**TASK DETAILS:** In the entries below, begin at the line with "883x459 pixels." and stop after the line with "Task: Click the 10 km scale bar"; output those lines exactly and omit the pictures.

Saved entries
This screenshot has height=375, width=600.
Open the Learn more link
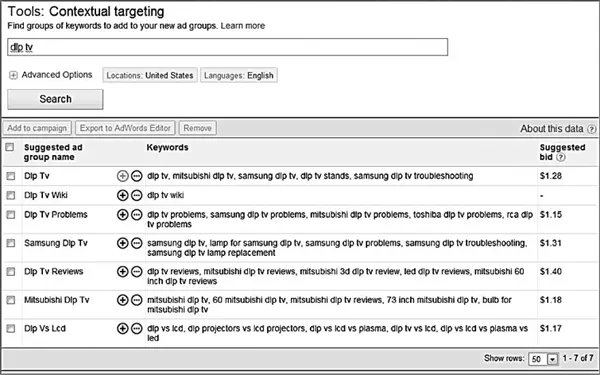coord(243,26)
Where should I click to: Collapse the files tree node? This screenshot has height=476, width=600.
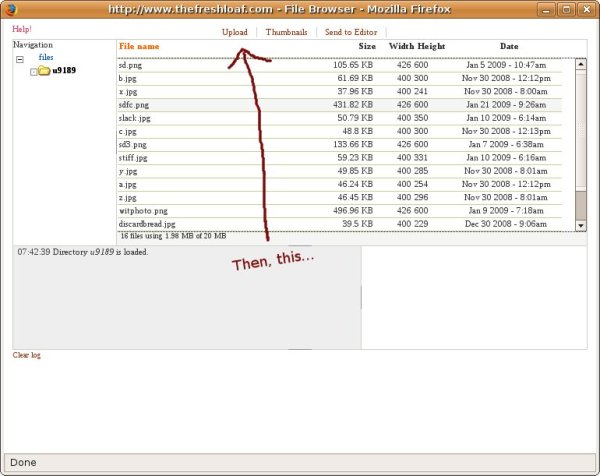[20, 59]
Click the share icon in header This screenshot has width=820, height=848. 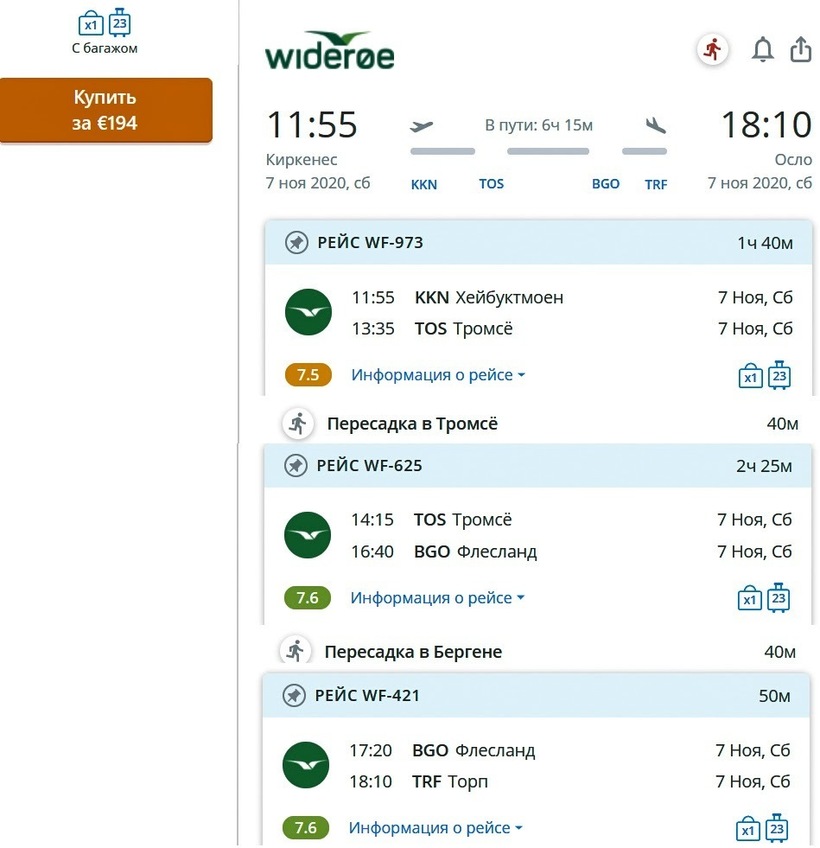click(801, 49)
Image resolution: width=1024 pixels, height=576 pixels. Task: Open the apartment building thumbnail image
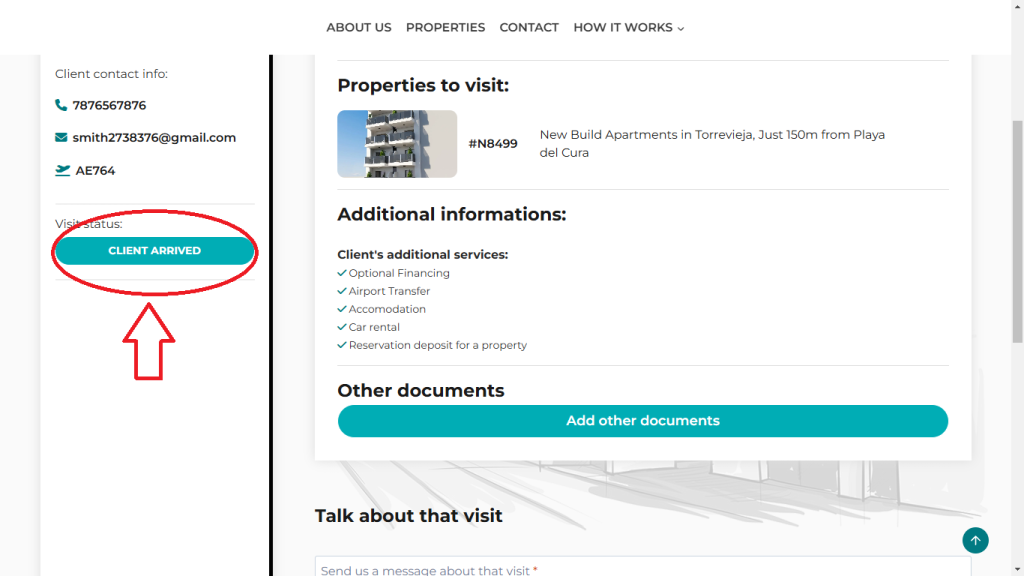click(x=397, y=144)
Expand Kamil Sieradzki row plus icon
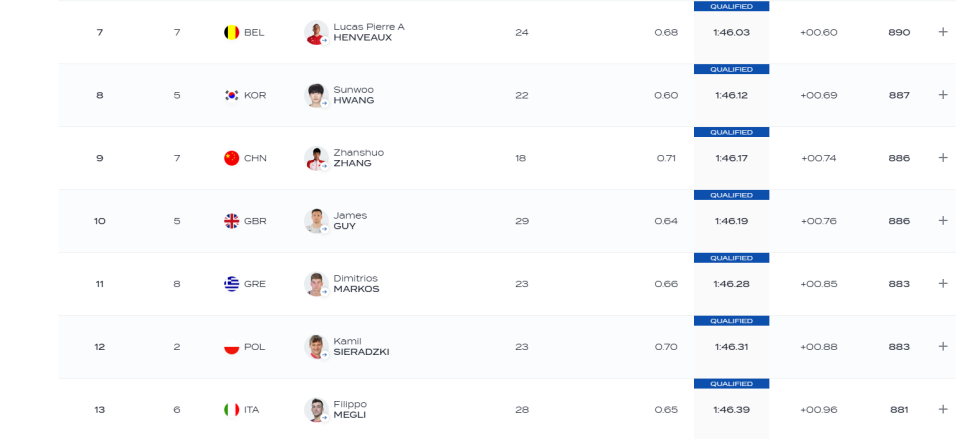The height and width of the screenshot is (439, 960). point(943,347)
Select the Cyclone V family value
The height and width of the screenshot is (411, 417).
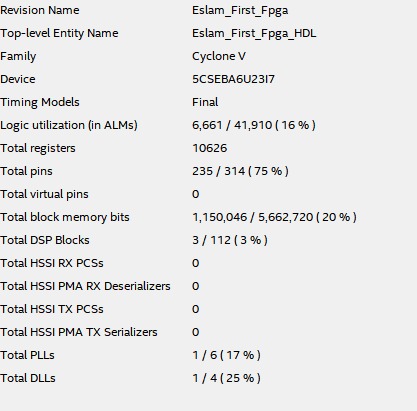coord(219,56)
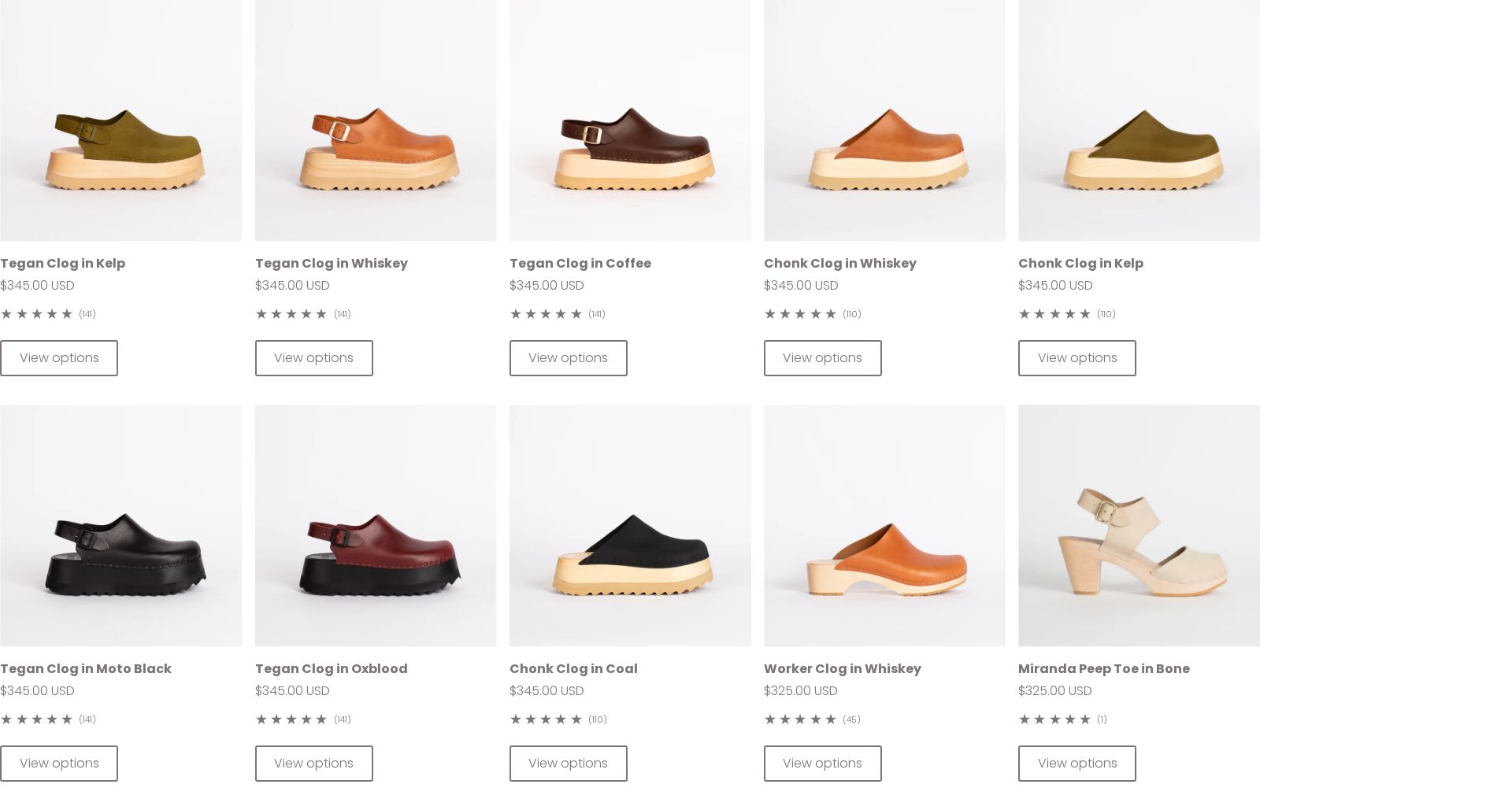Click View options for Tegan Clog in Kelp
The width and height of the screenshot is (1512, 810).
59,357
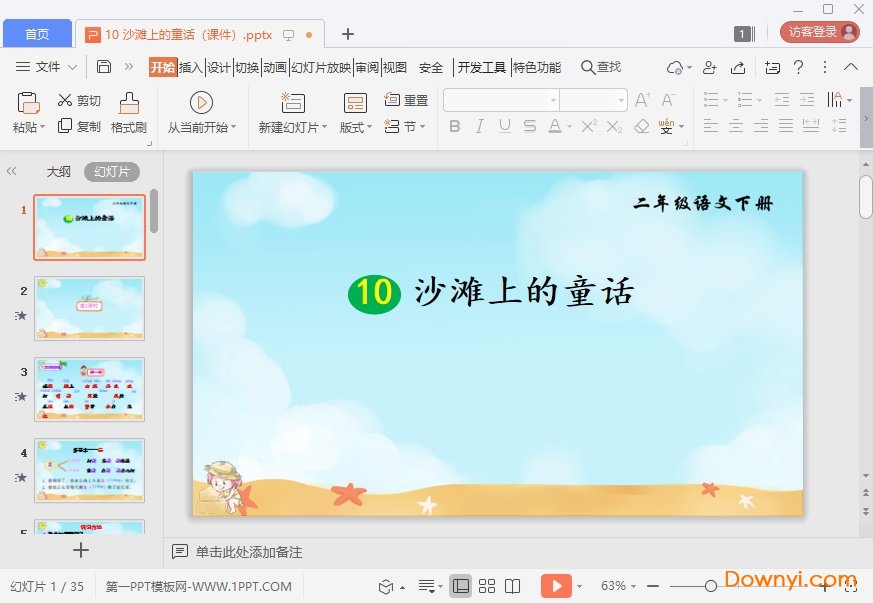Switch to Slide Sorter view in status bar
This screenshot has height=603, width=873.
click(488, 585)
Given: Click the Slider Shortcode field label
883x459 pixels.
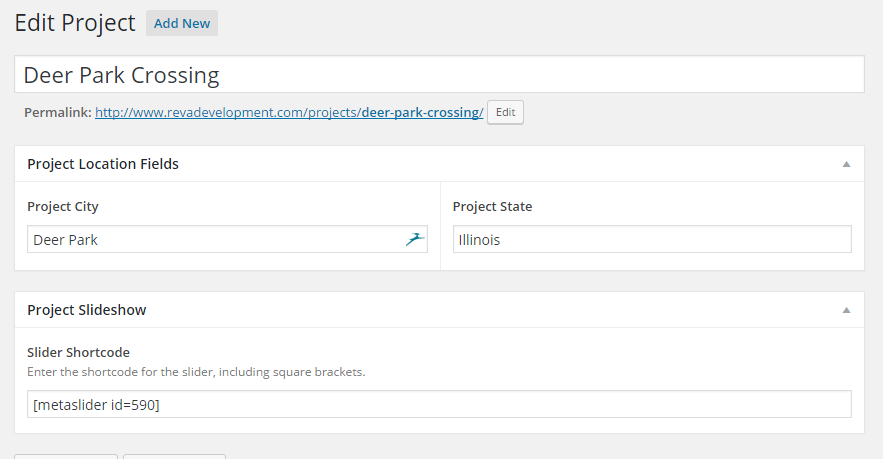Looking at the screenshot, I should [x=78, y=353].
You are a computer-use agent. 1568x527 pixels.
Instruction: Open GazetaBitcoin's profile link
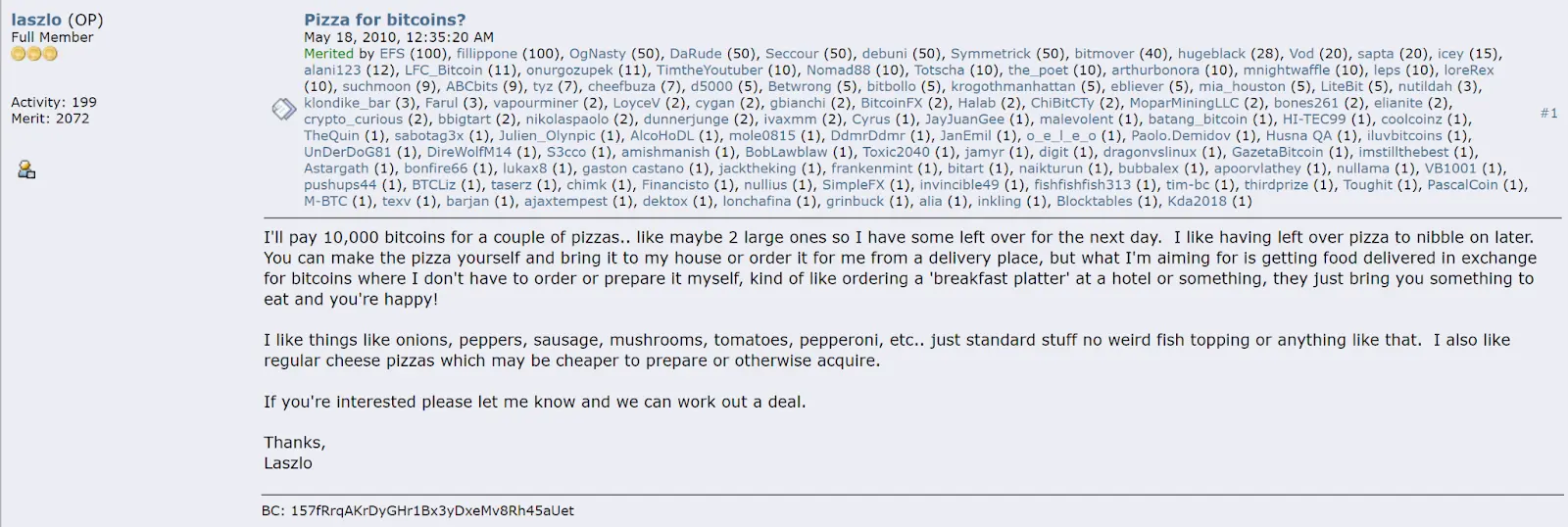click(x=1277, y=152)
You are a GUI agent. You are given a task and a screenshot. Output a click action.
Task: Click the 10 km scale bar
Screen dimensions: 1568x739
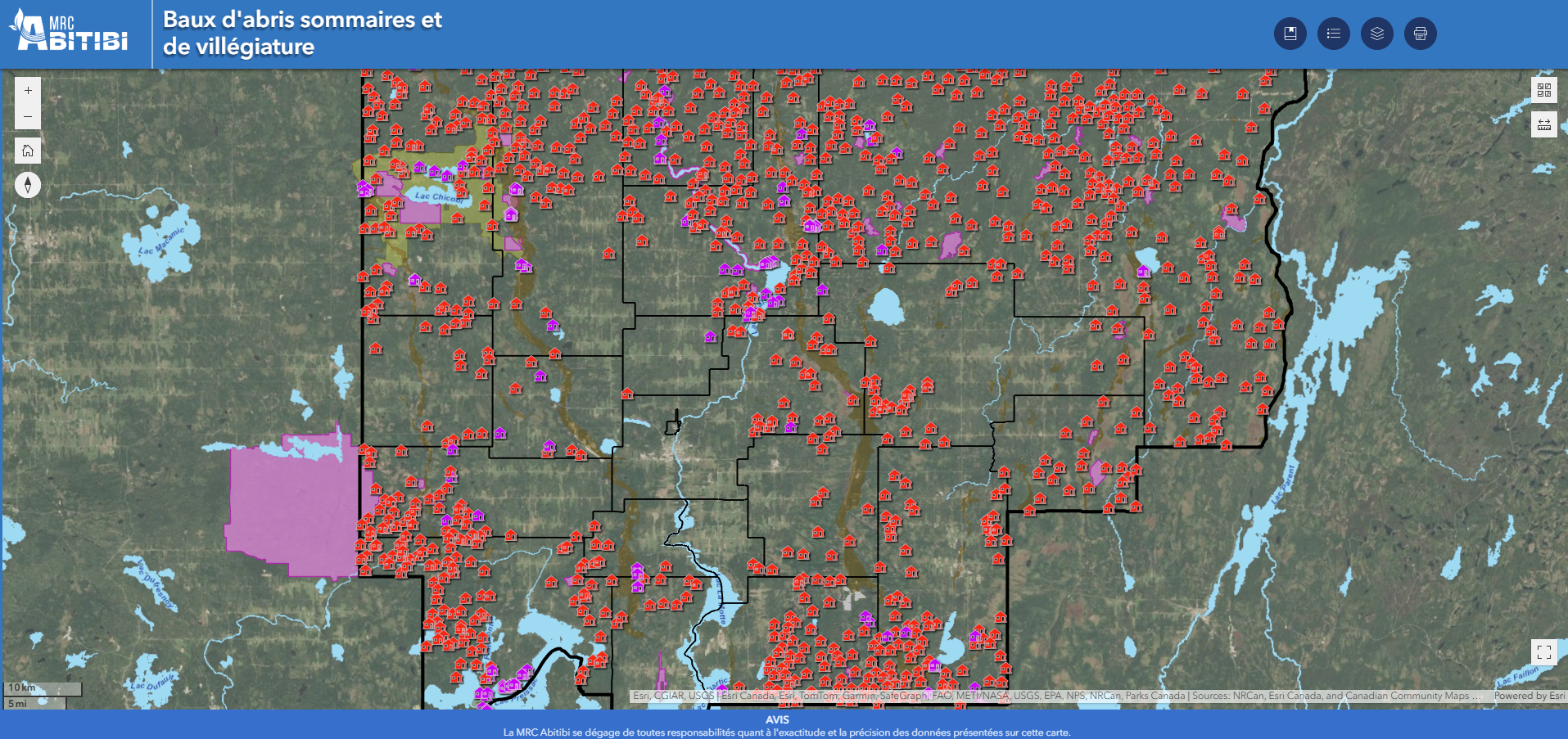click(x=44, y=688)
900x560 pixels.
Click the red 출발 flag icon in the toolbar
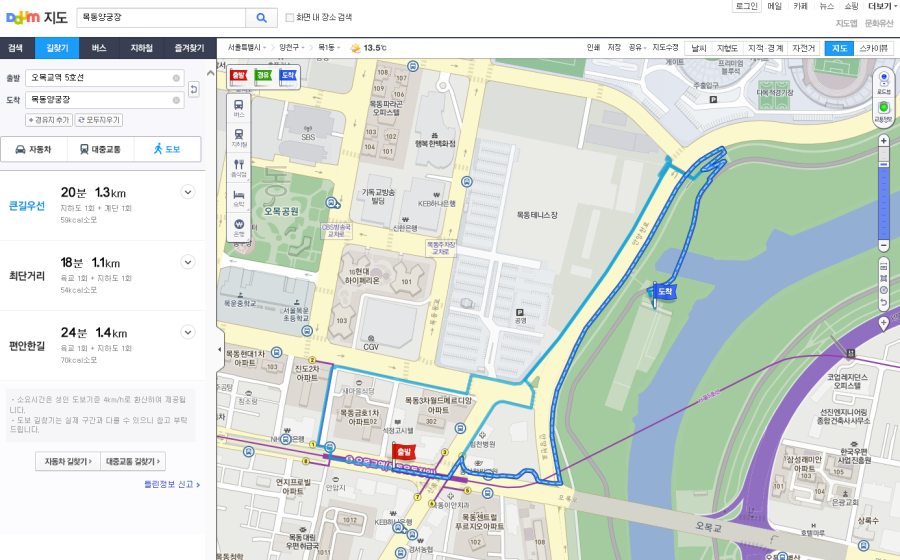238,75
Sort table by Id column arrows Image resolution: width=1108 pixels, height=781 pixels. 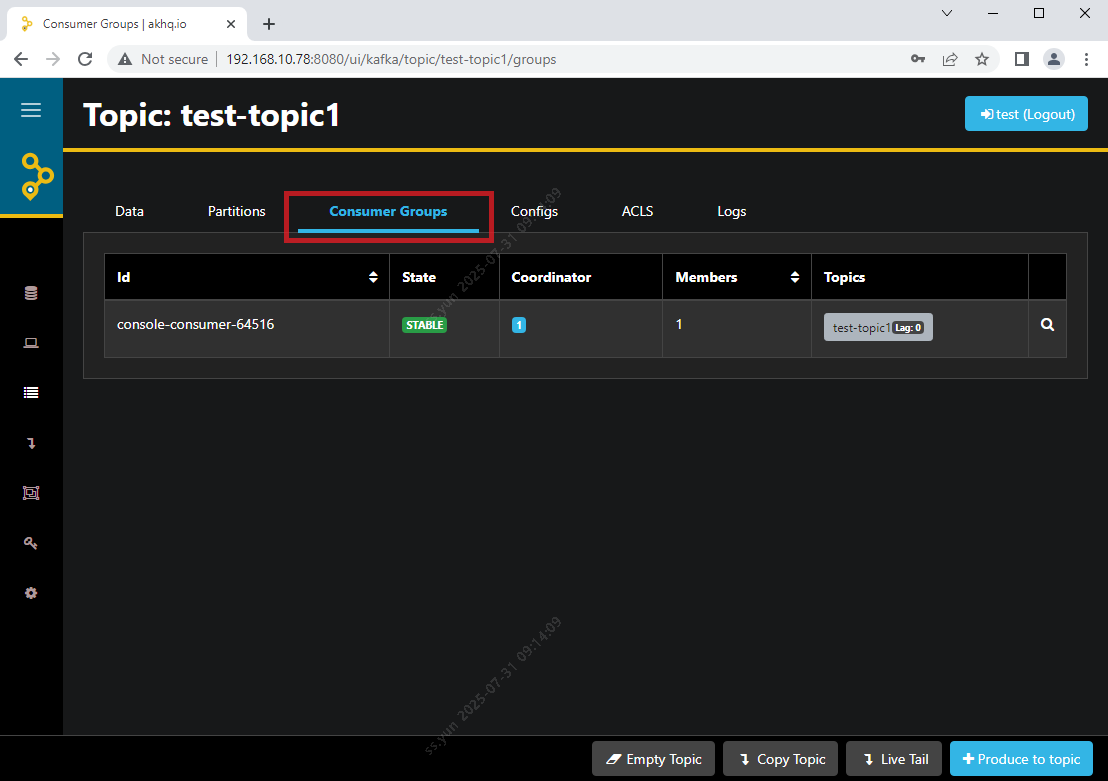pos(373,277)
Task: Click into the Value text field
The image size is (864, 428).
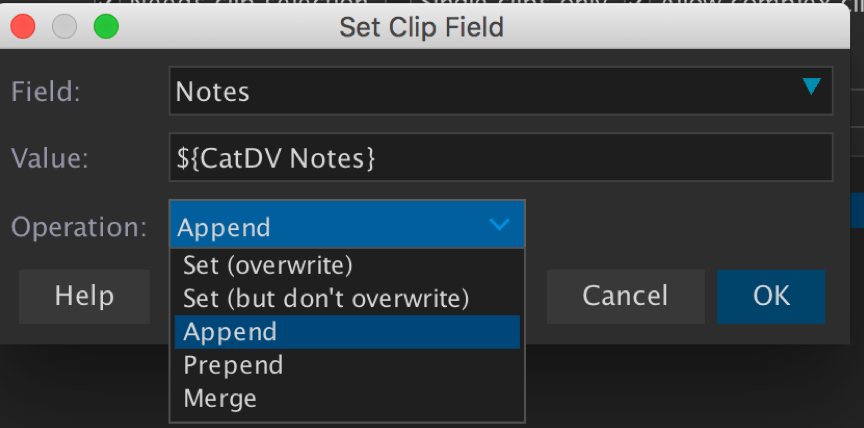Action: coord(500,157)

**REPLY:**
883x459 pixels.
Looking at the screenshot, I should [x=78, y=353].
You are a computer-use agent. 1568x527 pixels.
Instruction: Open GazetaBitcoin's profile link
click(x=1277, y=152)
You are a GUI agent. You are given a task and a screenshot. Output a click action.
Task: Click the 10 km scale bar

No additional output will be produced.